## [Interface element records]
╔══

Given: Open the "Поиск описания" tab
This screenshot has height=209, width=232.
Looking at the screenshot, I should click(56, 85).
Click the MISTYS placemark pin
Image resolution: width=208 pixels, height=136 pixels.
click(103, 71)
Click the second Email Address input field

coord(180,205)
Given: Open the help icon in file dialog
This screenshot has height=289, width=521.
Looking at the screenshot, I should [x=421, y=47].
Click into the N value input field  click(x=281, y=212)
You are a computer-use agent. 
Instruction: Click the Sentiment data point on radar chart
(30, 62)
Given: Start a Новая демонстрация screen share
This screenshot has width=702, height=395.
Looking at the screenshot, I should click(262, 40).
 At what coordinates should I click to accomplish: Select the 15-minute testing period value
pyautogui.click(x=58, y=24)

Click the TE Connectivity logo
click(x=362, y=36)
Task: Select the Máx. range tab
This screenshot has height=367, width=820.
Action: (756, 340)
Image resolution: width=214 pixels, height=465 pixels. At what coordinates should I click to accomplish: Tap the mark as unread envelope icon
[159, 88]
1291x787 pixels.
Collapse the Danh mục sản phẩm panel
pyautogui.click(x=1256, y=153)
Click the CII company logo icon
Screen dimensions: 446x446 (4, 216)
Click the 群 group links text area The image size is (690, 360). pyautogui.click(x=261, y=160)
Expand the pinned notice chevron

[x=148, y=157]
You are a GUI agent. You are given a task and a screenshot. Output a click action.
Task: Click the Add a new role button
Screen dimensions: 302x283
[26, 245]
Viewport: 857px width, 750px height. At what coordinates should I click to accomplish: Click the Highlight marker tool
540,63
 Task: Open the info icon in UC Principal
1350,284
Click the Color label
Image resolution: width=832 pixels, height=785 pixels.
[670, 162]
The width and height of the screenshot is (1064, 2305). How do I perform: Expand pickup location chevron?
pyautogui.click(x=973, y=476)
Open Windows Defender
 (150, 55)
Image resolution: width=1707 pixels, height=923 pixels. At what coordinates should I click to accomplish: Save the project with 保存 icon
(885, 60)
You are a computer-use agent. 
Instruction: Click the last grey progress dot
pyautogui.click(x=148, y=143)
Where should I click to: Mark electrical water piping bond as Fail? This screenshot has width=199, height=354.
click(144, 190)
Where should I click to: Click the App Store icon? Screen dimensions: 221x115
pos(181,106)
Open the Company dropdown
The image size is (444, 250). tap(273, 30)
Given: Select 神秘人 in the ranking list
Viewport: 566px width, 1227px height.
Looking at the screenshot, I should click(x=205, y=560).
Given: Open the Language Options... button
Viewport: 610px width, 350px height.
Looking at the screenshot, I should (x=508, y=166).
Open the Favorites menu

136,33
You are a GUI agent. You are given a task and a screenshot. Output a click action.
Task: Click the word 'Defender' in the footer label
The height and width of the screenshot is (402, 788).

╚══

## [Task statement]
Present every line of the rows above as a Markdown table with two columns, No. and Row line. Number the lines in order and leave out blank ones.

## [Solved problem]
| No. | Row line |
|---|---|
| 1 | Given: Open the "Поиск описания" tab |
| 2 | This screenshot has height=209, width=232. |
| 3 | Looking at the screenshot, I should click(56, 85). |
| 4 | Click the MISTYS placemark pin |
| 5 | Image resolution: width=208 pixels, height=136 pixels. |
| 6 | click(103, 71) |
| 7 | Click the second Email Address input field |
| 8 | coord(180,205) |
| 9 | Given: Open the help icon in file dialog |
| 10 | This screenshot has height=289, width=521. |
| 11 | Looking at the screenshot, I should [x=421, y=47]. |
| 12 | Click into the N value input field  click(x=281, y=212) |
| 13 | You are a computer-use agent.  |
| 14 | Instruction: Click the Sentiment data point on radar chart |
| 15 | (30, 62) |
| 16 | Given: Start a Новая демонстрация screen share |
| 17 | This screenshot has width=702, height=395. |
| 18 | Looking at the screenshot, I should click(262, 40). |
| 19 |  At what coordinates should I click to accomplish: Select the 15-minute testing period value |
| 20 | pyautogui.click(x=58, y=24) |
| 21 | Click the TE Connectivity logo |
| 22 | click(x=362, y=36) |
| 23 | Task: Select the Máx. range tab |
| 24 | This screenshot has height=367, width=820. |
| 25 | Action: (756, 340) |
| 26 | Image resolution: width=214 pixels, height=465 pixels. At what coordinates should I click to accomplish: Tap the mark as unread envelope icon |
| 27 | [159, 88] |
| 28 | 1291x787 pixels. |
| 29 | Collapse the Danh mục sản phẩm panel |
| 30 | pyautogui.click(x=1256, y=153) |
| 31 | Click the CII company logo icon |
| 32 | Screen dimensions: 446x446 (4, 216) |
| 33 | Click the 群 group links text area The image size is (690, 360). pyautogui.click(x=261, y=160) |
| 34 | Expand the pinned notice chevron |
| 35 | [x=148, y=157] |
| 36 | You are a GUI agent. You are given a task and a screenshot. Output a click action. |
| 37 | Task: Click the Add a new role button |
| 38 | Screen dimensions: 302x283 |
| 39 | [26, 245] |
| 40 | Viewport: 857px width, 750px height. At what coordinates should I click to accomplish: Click the Highlight marker tool |
| 41 | 540,63 |
| 42 |  Task: Open the info icon in UC Principal |
| 43 | 1350,284 |
| 44 | Click the Color label |
| 45 | Image resolution: width=832 pixels, height=785 pixels. |
| 46 | [670, 162] |
| 47 | The width and height of the screenshot is (1064, 2305). How do I perform: Expand pickup location chevron? |
| 48 | pyautogui.click(x=973, y=476) |
| 49 | Open Windows Defender |
| 50 |  (150, 55) |
| 51 | Image resolution: width=1707 pixels, height=923 pixels. At what coordinates should I click to accomplish: Save the project with 保存 icon |
| 52 | (885, 60) |
| 53 | You are a computer-use agent.  |
| 54 | Instruction: Click the last grey progress dot |
| 55 | pyautogui.click(x=148, y=143) |
| 56 | Where should I click to: Mark electrical water piping bond as Fail? This screenshot has width=199, height=354. |
| 57 | click(144, 190) |
| 58 | Where should I click to: Click the App Store icon? Screen dimensions: 221x115 |
| 59 | pos(181,106) |
| 60 | Open the Company dropdown |
| 61 | The image size is (444, 250). tap(273, 30) |
| 62 | Given: Select 神秘人 in the ranking list |
| 63 | Viewport: 566px width, 1227px height. |
| 64 | Looking at the screenshot, I should click(x=205, y=560). |
| 65 | Given: Open the Language Options... button |
| 66 | Viewport: 610px width, 350px height. |
| 67 | Looking at the screenshot, I should (x=508, y=166). |
| 68 | Open the Favorites menu |
| 69 | 136,33 |
| 70 | You are a GUI agent. You are given a task and a screenshot. Output a click action. |
| 71 | Task: Click the word 'Defender' in the footer label |
| 72 | The height and width of the screenshot is (402, 788). |